• Dataset content
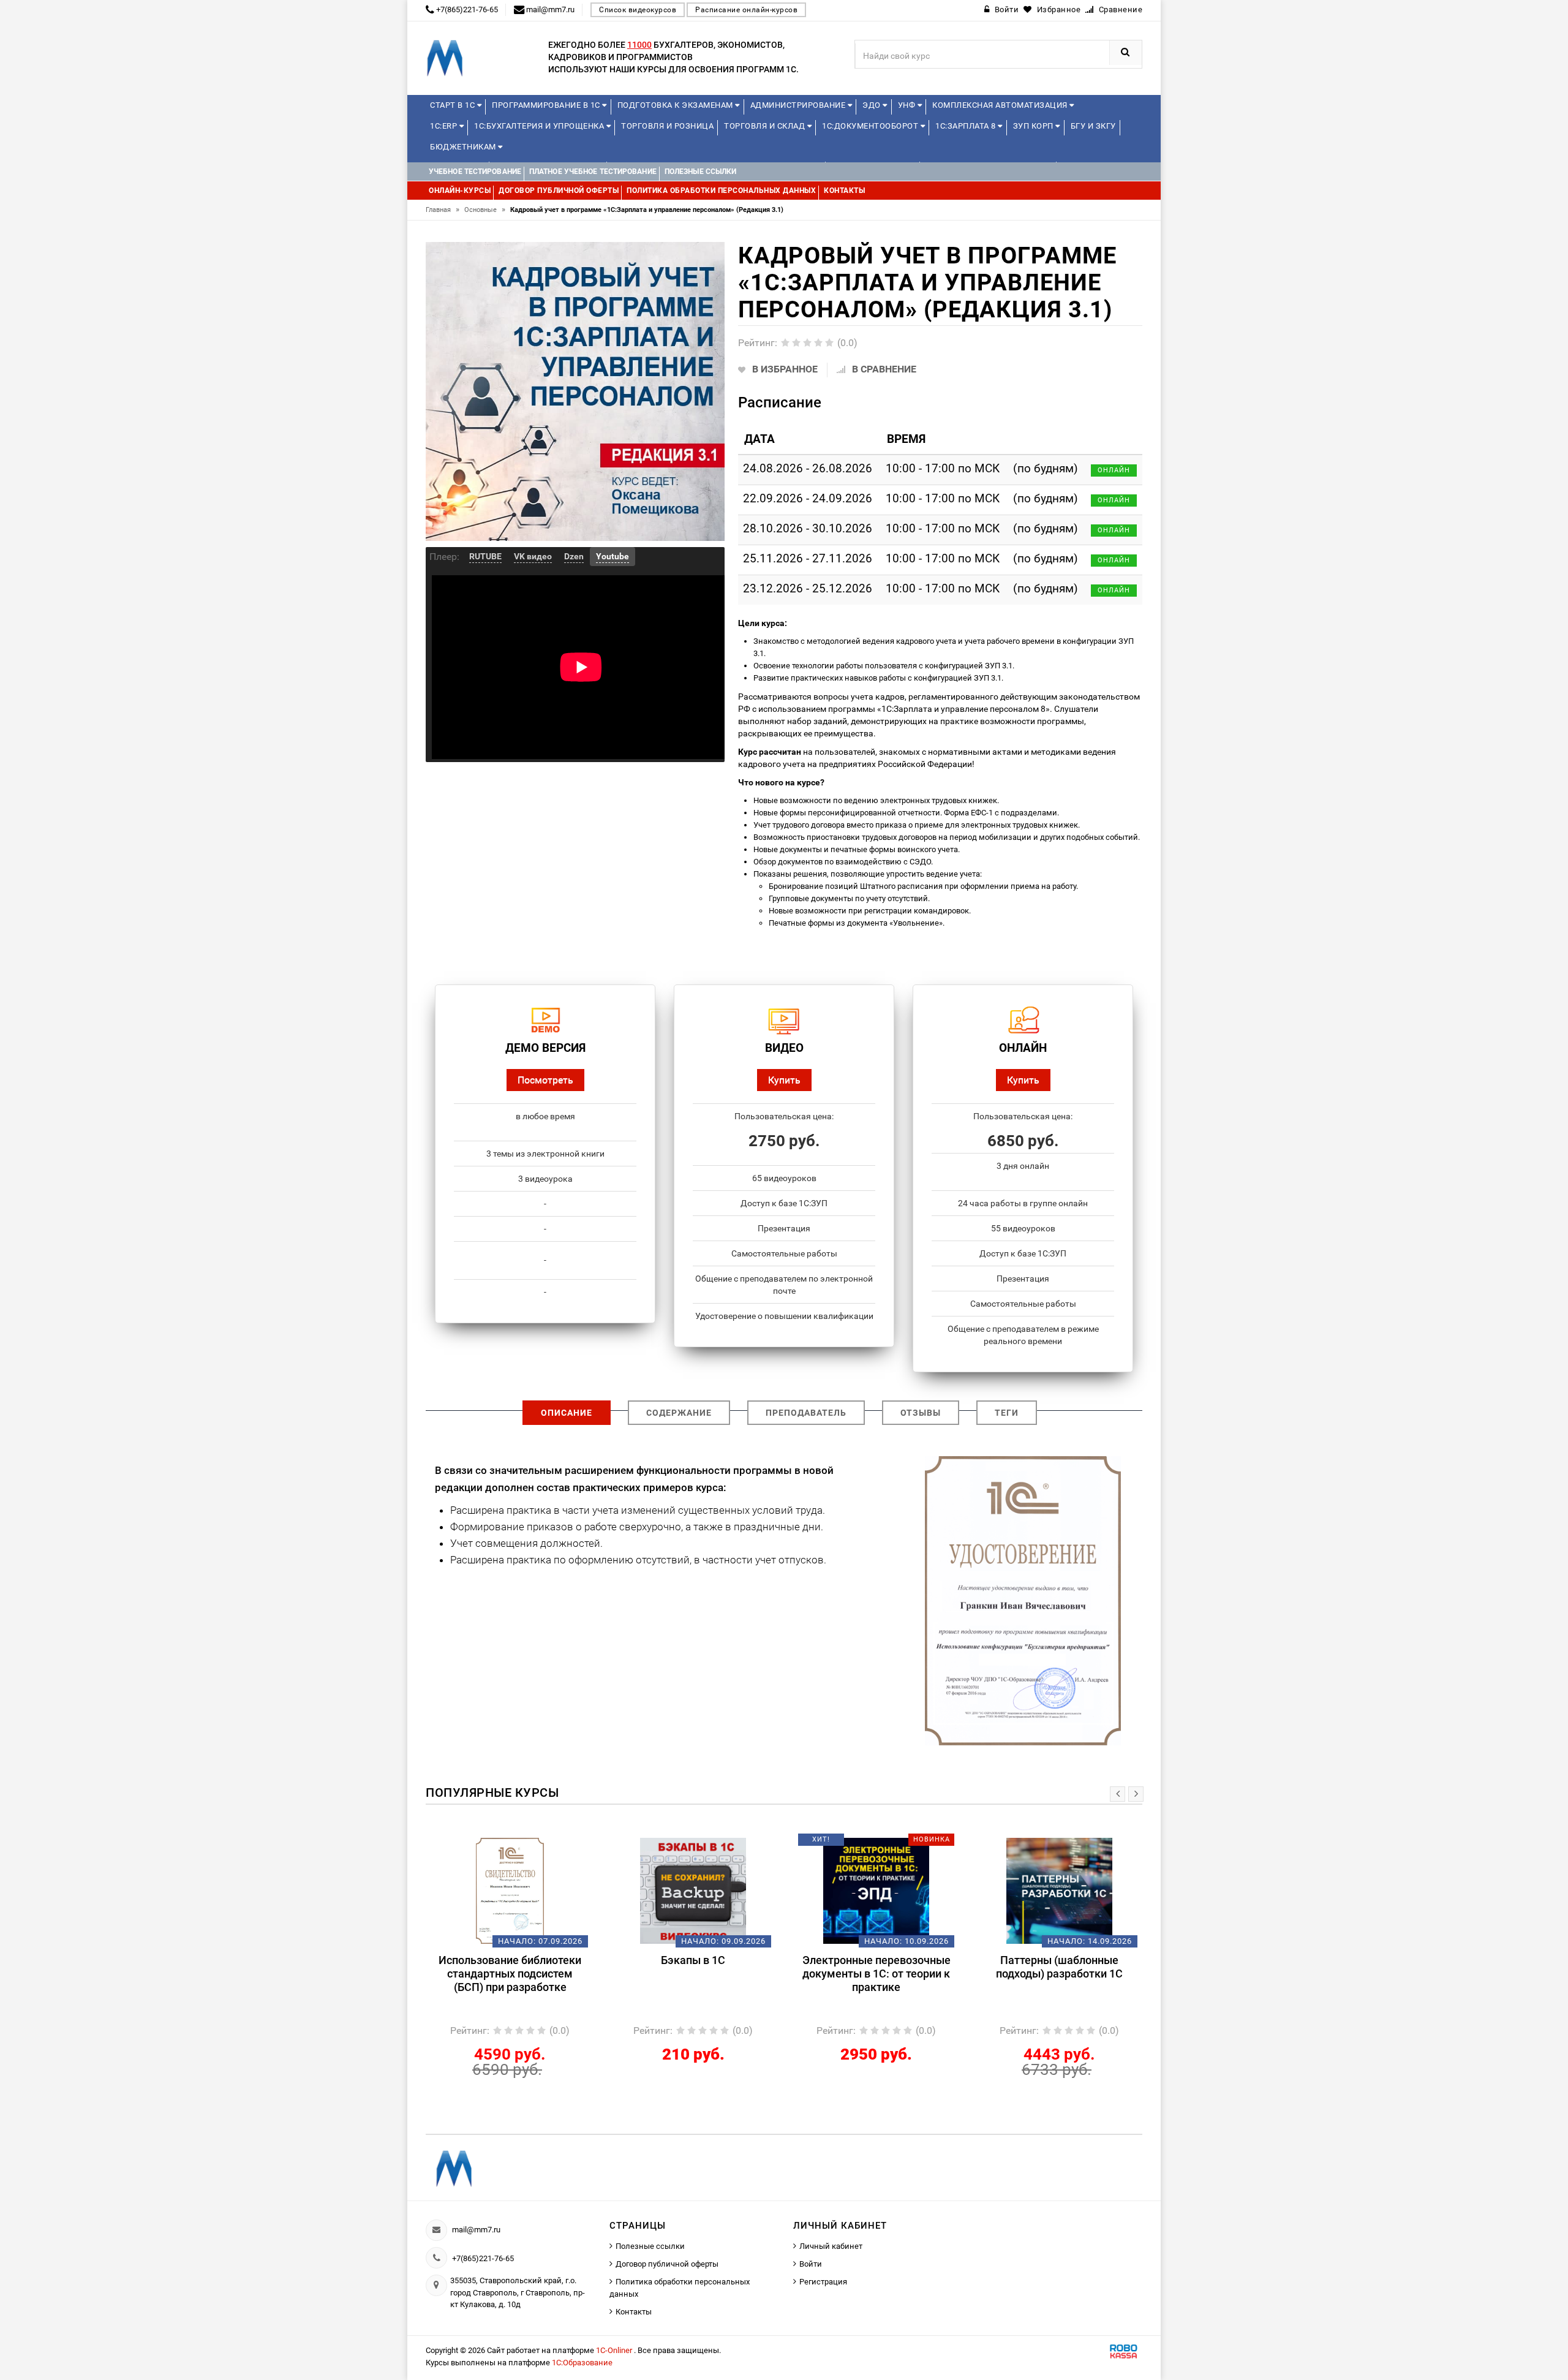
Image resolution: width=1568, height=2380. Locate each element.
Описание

---

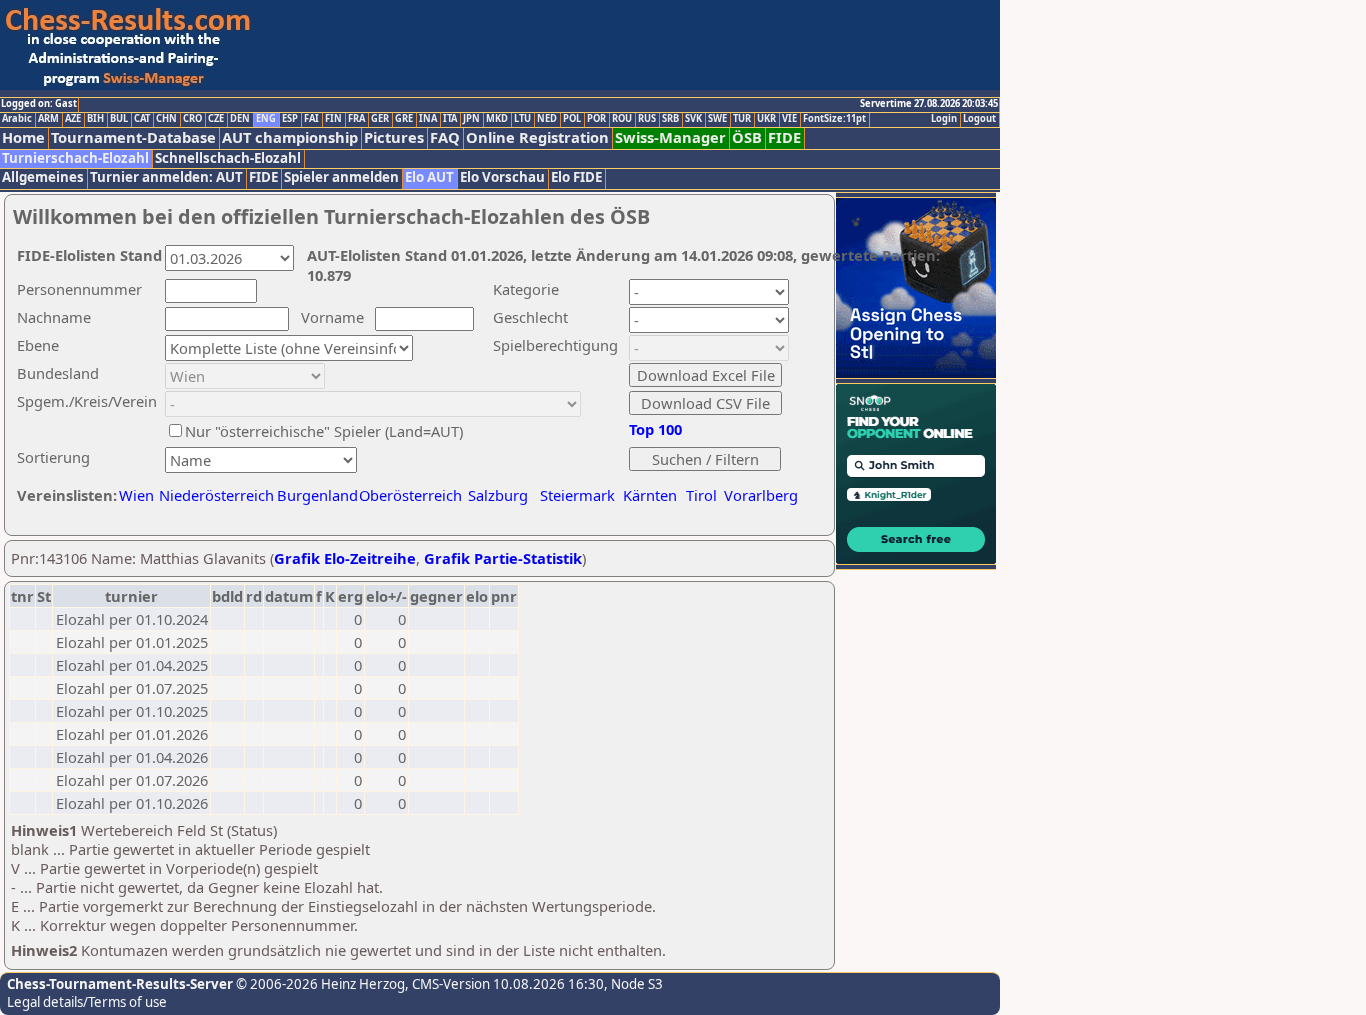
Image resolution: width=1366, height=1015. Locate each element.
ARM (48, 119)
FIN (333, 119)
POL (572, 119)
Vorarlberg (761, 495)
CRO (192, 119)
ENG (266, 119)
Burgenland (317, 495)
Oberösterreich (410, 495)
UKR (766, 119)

==

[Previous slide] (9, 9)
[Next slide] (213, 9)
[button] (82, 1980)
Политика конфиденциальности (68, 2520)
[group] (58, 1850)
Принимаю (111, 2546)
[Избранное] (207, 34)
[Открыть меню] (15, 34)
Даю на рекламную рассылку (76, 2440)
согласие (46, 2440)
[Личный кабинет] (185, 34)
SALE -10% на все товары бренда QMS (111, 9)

• What the task requires
Search the listing for the word "height". Copy every line in which it occurs.

• Solution to the exercise
Image resolution: width=1568, height=2380. Locate each element.
Image resolution: width=1366, height=1015. Locate each element.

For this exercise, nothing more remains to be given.